ARTICLE:
* start *
BLADE: Does it feel any different? Was there any psychological shift or anything you weren’t expecting?

TOMLIN: I haven’t perceived it. Maybe there is, kind of. The nice part about it is that it’s out in the public. Not that that many people would have known we were together anyway, but when it’s reported that you’re married, it’s so kind of official. The best part is that Jane is from Tennessee and my parents are from Kentucky so we have southern families and my family more than hers were more fundamentalist …

 

BLADE: You were raised Southern Baptist, right?

TOMLIN: Well, my dad wasn’t really. He was a drinker and a gambler and I went to the bookie joints with him and every Sunday when I was a kid, because of all the fire and brimstone that goes on in the fundamentalist church, I would sit up in the kitchen with my dad. We had an old Formica table and I was maybe 5 or 6 or 7 and I was worried about my father not going to heaven. My dad would be having a beer and some sardines and crackers like on a Sunday morning and my mother is getting ready for church and I’d be up there in the middle of the table trying to get daddy to go to church with us. Argh. Anyway, my mother and dad are both totally individual and funny … so I would go to the bookie joints with my dad on Saturdays and to church with my mom on Sundays. Let’s see, where was I going with this — the best part of the marriage thing, aside from us being together, was that we heard from a lot of relatives, not my mother’s generation really, ‘cause they’re mostly gone, they would have been a little taken aback, but the next generation, we got lots of cards and messages from relatives that you never would have gotten even 10 years ago, congratulating us. Very loving, very sweet. So I thought that was the most miraculous part of it.

 

BLADE: You were on the “Merv Griffin Show” several times early in your career. Did you have any awareness at the time that he was gay?

TOMLIN: No, I don’t think so. Well, by the time I was in my 20s, I suppose I did. There were these rumors that young men were always kind of in his sphere somewhere so yes, I heard all that kind of gossip, especially being gay, other gay people fostered that kind of gossip. They were glad to hear about something like that. So yes, it was probably fairly well considered and I’m sure I was privy to that conversation at some point.
* end *
DATA SHOWN:
* start *
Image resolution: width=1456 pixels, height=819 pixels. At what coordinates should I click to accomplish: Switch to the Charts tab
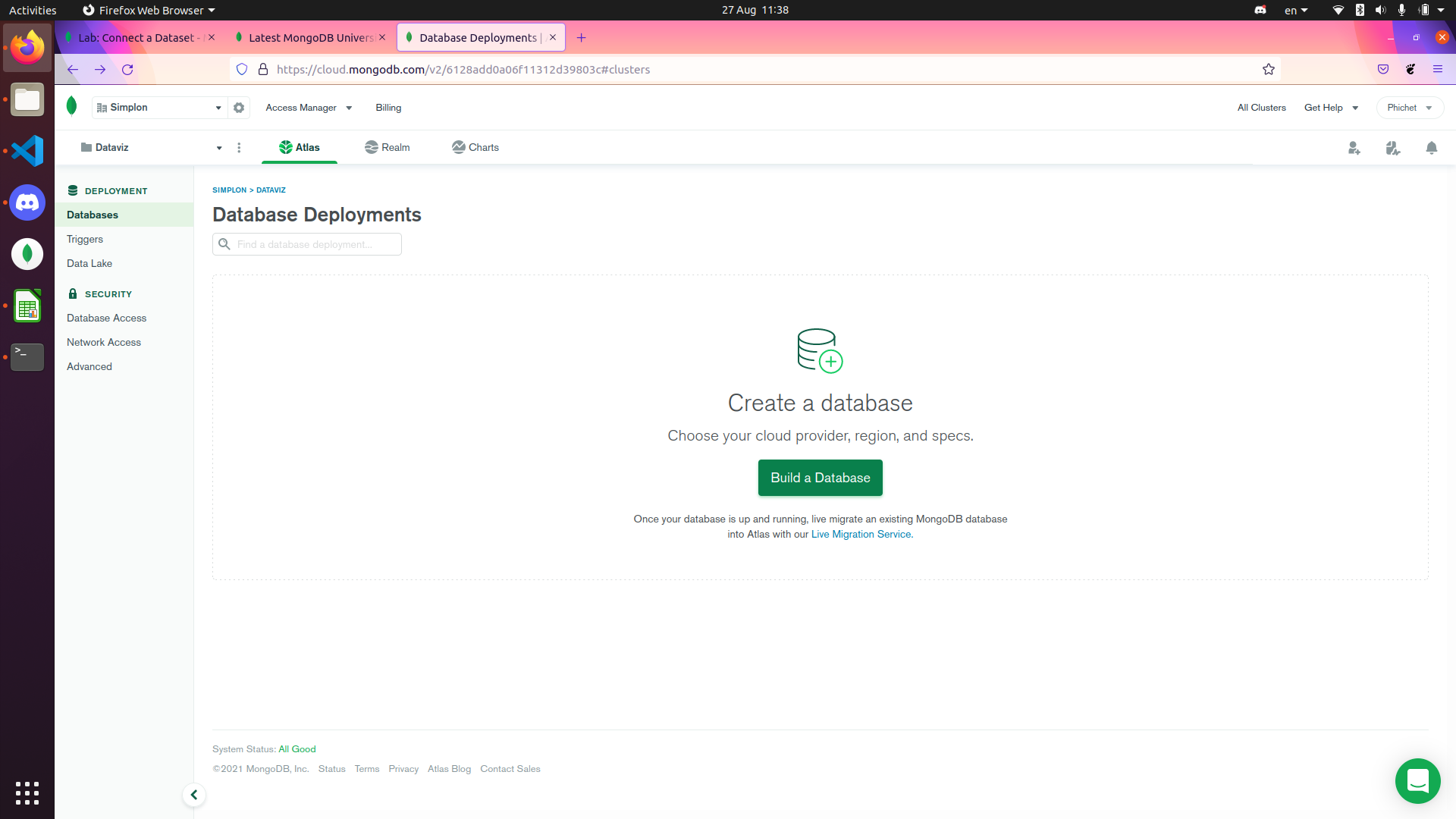click(x=475, y=147)
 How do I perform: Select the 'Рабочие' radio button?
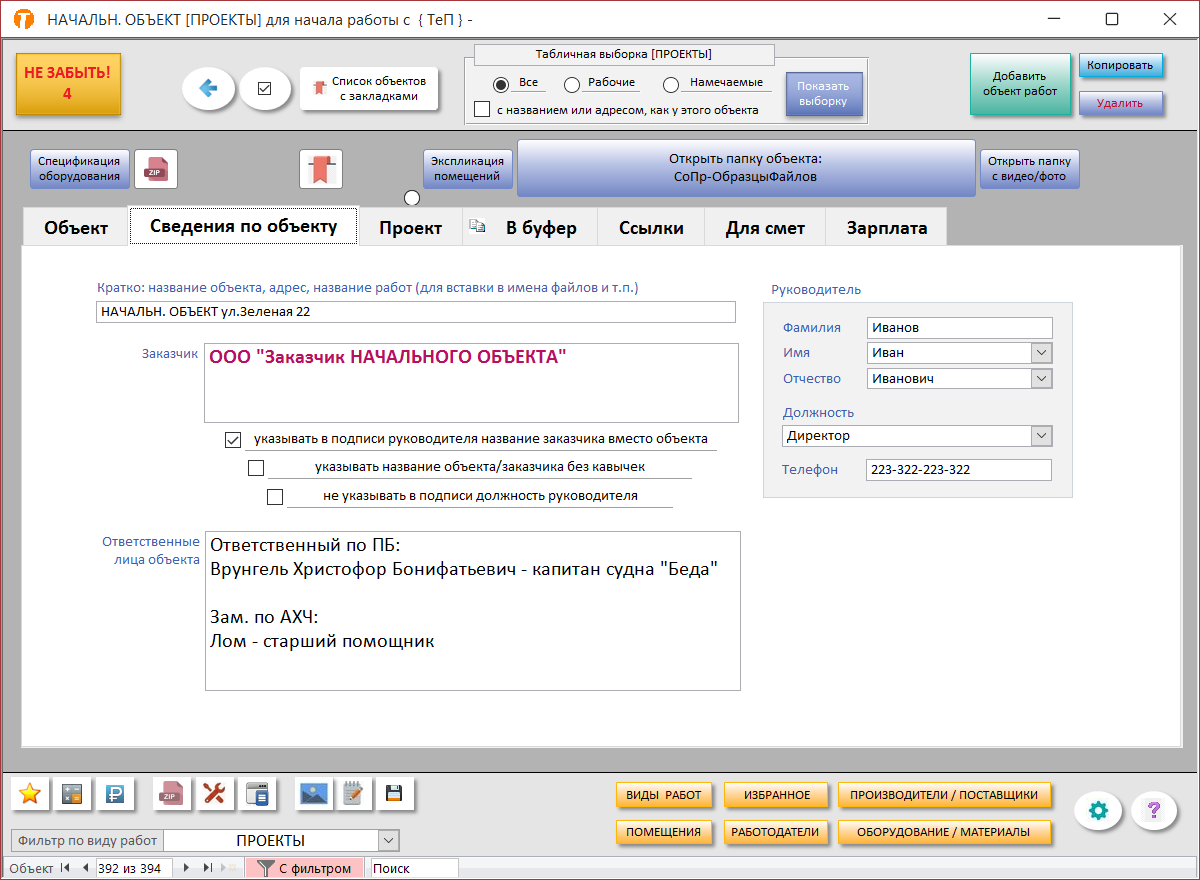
* end *
PROBLEMS AND TASKS:
1. In the Tomlin interview, rewrite the passage that begins at "TOMLIN: No, I" and stops after "at some point.", substituting "chatter" for "gossip".
2. In the Tomlin interview, what did Tomlin's father have at the kitchen table on Sunday mornings?
3. Carry the Tomlin interview on from its final answer.

ANSWERS BELOW:
1.
TOMLIN: No, I don’t think so. Well, by the time I was in my 20s, I suppose I did. There were these rumors that young men were always kind of in his sphere somewhere so yes, I heard all that kind of chatter, especially being gay, other gay people fostered that kind of chatter. They were glad to hear about something like that. So yes, it was probably fairly well considered and I’m sure I was privy to that conversation at some point.

2. A beer and some sardines and crackers.

3.
 

BLADE: I know the story about the Time magazine offer (in 1975, they offered her the cover if she’d come out) but then years later, like maybe in the late ‘80s or ‘90s you were doing stuff like “Celluloid Closet,” “The Band Played On” and “Will & Grace.” Was there a point where you decided to start saying yes to those kinds of projects that you might not have done, say, a decade before?

TOMLIN: I never would have said no to them but I might not have called a press conference to declare my sexuality. At that time, first of all, it gets to be a little bit grandstandy for someone like me. … I called Vito Russo and told him about the Time offer and said, “I just don’t know if I can handle it, I’m a little bit insulted, I’m a little bit everything,” because it was more like they just needed a gay person. It was like with the actor Cliff Gorman who was in “Boys in the Band,” he was straight but he was very worried about his career so whenever he gave an interview, he’s always make sure you knew he wasn’t gay. So we just flipped it around, you know, and when I did end up giving an interview to Time, we made sure they understood I wasn’t straight and we put a little bit about that on the album we were working on at the time, “Modern Scream.” And of course nothing was ever said about it, written about it, anything. The album wasn’t a big hit. It wasn’t like I was some big recording artist who sold a lot, but my early albums had been fairly successful because of “Laugh-In,” Ernestine and Edith. … I didn’t want to decline it, but I didn’t want to accept it, so I decided, “I’m not going down without throwing a punch.”

 

BLADE: Now at times, some up-and-comers use it in reverse — being out as part of their marketing campaign. For people who are genuinely talented, do you think that’s harmful?

TOMLIN: It depends on what kind of work they’ve done or they’re doing. Look at Neil Patrick Harris. He’s hugely popular and sought after, but of course, we knew him as a kid. But he’s a very good singer, actor, dancer and he’s got a lot of charm. Things have turned around so profoundly but the thing that terrifies you is if some right wing evangelist kind of person gets in, or we lose the Senate or we get a Republican president, you don’t know how far they will go to repeal something. There’s such a sense of celebration now and it’s kind of taken for granted but if some crazy person gets in there and there’s that limitation and philosophy where they spiritualize everything, they just nail down on these issues and they want to repeal any kind of progressive advance. It’s pretty scary when you see what’s going on in other parts of the world.

 

Lily Tomlin, gay news, Washington Blade

Lily Tomlin won the Mark Twain Prize for American Humor at the Kennedy Center in 2003. She’s in the region this weekend for a show at the Strathmore. (Photo by B. Patterson)

BLADE: Yeah, like what we saw in Russia during the Olympics.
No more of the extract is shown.